Throughout his career Keher made 50 championship appearances, a Kilkenny record which stood until 25 July 2004 when it was surpassed by D. J. Carey. His retirement came following the conclusion of the 1977 championship.

In retirement from playing, Keher temporarily became involved in team management and coaching. As joint-coach to the Kilkenny senior team with Pat Henderson, he helped guide the team to the All-Ireland title in 1979.

During his playing days, Keher won four Cú Chulainn awards and five All-Star awards, as well as being named Texaco Hurler of the Year in 1972. He also  met and tutored Muhammad Ali in hurling in 1972, when he visited Dublin.  He has been repeatedly voted onto teams made up of the sport's greats, including at corner-forward on the Hurling Team of the Century in 1984 and the Hurling Team of the Millennium in 2000.

Playing career

Colleges

Keher attended the famous St.

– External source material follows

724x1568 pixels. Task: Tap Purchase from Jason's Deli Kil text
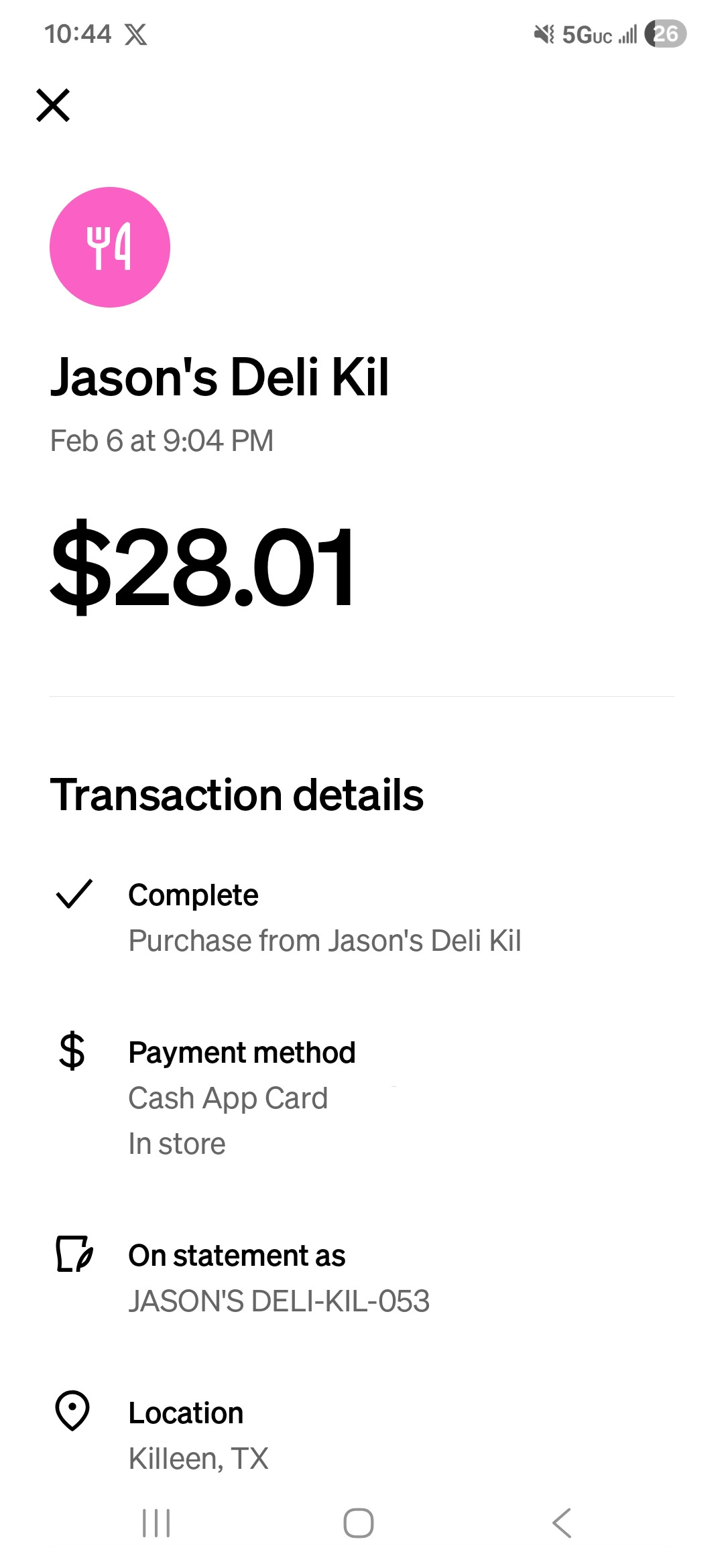pyautogui.click(x=324, y=940)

Kieran's College in Kilkenny, a virtual nursery for young hurling talent.

In 1957 he was just fifteen years-old when he played a key part for the college in the provincial championship. A 6–3 to 3–0 defeat of Patrician College, Ballyfin gave Keher his first Leinster medal. The subsequent All-Ireland decider on 28 April 1957 saw St. Kieran's line out against St. Flannan's College, Ennis. Keher scored three goals in the second half to clinch victory, before setting up a fourth goal in a narrow 4–2 to 2–7 victory. It was his first All-Ireland medal.

St. Kieran's continued their dominance in 1958, with Keher adding a second Leinster medal to his collection following a 10–4 to 3–4 thrashing of Cistercian College, Roscrea.

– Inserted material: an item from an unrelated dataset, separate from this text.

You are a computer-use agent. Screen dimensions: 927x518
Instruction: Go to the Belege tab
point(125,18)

In 1959 Keher was captain of the team. He won a third Leinster medal to his collection that year, after receiving a walkover in the final, before later lining out in the All-Ireland final on 19 April 1959.  Abbey CBS, Tipperary provided the opposition, however, a 2–13 to 4–2 victory gave Keher a second All-Ireland medal, while he also had the honour of lifting the Croke Cup as captain.

Club

Keher played his club hurling with Rower–Inistioge and enjoyed much success.

In 1968 he lined out in his first senior championship decider. Three-in-a-row hopefuls Bennettsbridge provided the opposition and a close game followed. A narrow 3–9 to 3–7 victory gave Keher a Kilkenny Senior Hurling Championship medal.

Minor

Keher was just fifteen years-old when he was called up to the Kilkenny minor team in 1956. He won a Leinster medal as an unused substitute that year following a 4–7 to 3–7 defeat of Wexford.

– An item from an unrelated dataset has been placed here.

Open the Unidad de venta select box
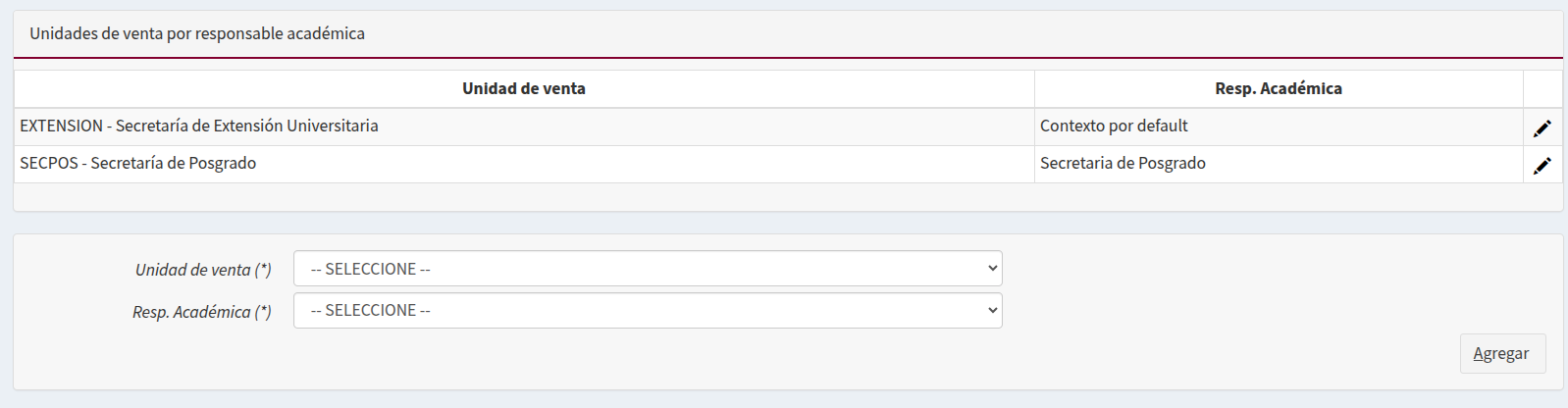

In 1957 Keher added a second Leinster medal to his collection, as Offaly were defeated by 5–10 to 4–2. The subsequent All-Ireland final against Tipperary was a replay of the previous year, however, the game was much closer. Kilkenny were defeated once again, however, on a score line of 4–7 to 3–7.

Kilkenny retained their provincial crown in 1958, with Keher collecting a third Leinster medal following a 5–11 to 1–7 defeat of Laois.

Keher lined out for a fourth and final year in the minor grade in 1959. A 7–9 to 3–4 trouncing of Wexford gave him a fourth successive Leinster medal. He later lined out in a third All-Ireland final, with old rivals Tipperary providing the opposition once again. A narrow 2–8 to 2–7 defeat denied Keher an All-Ireland medal once again, in what was his last game in the minor grade.

Senior

1959–1964

After impressing against Dublin in the Oireachtas Cup and Wexford in the Walsh Cup, Keher was included on the Kilkenny senior panel for the replay of the All-Ireland final against Waterford on 4 October 1959. After fifteen minutes he was introduced as a substitute for Johnny McGovern, who was forced off after a recurrence of a shoulder injury he'd picked up in the drawn game. Kilkenny took an early six-point lead, however, two goals from Tom Cheasty and a third from Mick Flannelly gave Waterford a half-time lead. Kilkenny scored only two points in the second half, courtesy of Keher, and eventually succumbed to a 3–12 to 1–10 defeat.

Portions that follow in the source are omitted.